Wie im gesamten Georgien gehen auch in Telawi die Zahlen gehen wieder hoch. Das Impfen verläuft sehr schleppen, da es nur wenig Impfstoff gibt, nur etwa 30.000 Impfdosen bei rund 3,7 Millionen Einwohnern! Derzeit werden in Georgien rund 1.800 Neuinfektionen pro Tag gemeldet.
Frankreich, und damit auch Valence, ist seit Anfang April wieder in Lockdown. „Wir dürfen uns zwar bis 19 Uhr im Freien aufhalten, aber wir sollen nur im Umkreis von 10 km bewegen“, berichtet Romain Galati, stellvertretender Vorsitzender des „Comité de Jumelage de Valence“. Die Schulen sind noch offen, aber viele Geschäften sind zu. Alle nicht „notwendigen“ Geschäfte sind geschlossen. Aber ab Anfang Mai sollen die Beschränkungen gelockert werden, z.B. der 10 km-Bewegungsradius entfällt.

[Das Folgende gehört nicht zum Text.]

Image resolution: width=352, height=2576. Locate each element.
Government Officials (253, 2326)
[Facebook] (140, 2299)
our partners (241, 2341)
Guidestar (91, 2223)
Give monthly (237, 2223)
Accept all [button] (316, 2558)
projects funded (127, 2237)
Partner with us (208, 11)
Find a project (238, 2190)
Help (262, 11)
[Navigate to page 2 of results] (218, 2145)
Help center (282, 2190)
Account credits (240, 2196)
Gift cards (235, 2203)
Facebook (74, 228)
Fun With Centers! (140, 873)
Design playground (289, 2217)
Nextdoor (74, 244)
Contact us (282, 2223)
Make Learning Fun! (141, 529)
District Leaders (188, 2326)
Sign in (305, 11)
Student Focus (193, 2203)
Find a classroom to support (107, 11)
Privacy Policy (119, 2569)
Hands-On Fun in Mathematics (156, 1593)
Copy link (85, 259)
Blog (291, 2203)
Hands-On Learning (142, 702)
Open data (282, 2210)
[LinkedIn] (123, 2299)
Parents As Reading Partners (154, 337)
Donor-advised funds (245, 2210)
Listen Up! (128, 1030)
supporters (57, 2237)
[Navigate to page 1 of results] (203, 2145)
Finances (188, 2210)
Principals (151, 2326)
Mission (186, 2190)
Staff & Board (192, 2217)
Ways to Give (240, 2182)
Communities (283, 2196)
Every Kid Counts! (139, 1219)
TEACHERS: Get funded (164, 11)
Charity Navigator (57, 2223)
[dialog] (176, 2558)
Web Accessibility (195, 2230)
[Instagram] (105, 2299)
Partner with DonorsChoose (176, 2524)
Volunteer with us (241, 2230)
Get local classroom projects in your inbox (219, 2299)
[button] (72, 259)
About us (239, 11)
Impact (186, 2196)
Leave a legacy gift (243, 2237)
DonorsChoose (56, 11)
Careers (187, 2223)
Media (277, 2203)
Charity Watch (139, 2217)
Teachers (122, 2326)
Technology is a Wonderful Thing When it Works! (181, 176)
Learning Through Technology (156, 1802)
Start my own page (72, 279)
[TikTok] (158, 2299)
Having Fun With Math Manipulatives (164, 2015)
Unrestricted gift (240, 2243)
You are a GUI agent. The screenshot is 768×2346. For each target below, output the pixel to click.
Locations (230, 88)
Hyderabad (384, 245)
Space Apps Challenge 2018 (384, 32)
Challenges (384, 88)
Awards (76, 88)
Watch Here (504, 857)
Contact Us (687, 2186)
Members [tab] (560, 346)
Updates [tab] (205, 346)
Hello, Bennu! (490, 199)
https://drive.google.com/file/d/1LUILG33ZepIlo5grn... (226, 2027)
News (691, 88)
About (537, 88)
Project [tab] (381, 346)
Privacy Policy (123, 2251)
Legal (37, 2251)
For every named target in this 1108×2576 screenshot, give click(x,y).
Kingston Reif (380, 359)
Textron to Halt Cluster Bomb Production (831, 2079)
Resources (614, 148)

Ab Mitte Mai können Bars und Restaurants im Außenbereich, sowie Kultureinrichtungen wieder öffnen.
Es gibt nun ein neues Impfzentrum in Valence, so stehen zusammen mit dem Krankenhaus jetzt zwei große Impfeinrichtungen zur Verfügung. Momentan werden nur Personen ab 55 Jahr geimpft. „Ich als Lehrer darf mich noch nicht impfen lassen“, gibt sich R. Galati enttäuscht.
Dagegen freuen sich die beiden aktiven Comité-Mitglieder Barbara und Bernard Cruvillier über ihre erfolgte Impfung im Krankhaus, und sie lobten die gute Organisation dort. Aber alle die drei Valencer sehnen sich, wie auch alle anderen auch, nach mehr Freiheit und „hoffen, dass wir unsere Biberacher Freunde bald wiedersehen können“.
So geht es auch den Biberacher StäPa-Mitgliedern – alle brennen auf ein Wiedersehen mit den Freund*innen in den sechs Partnerstädten.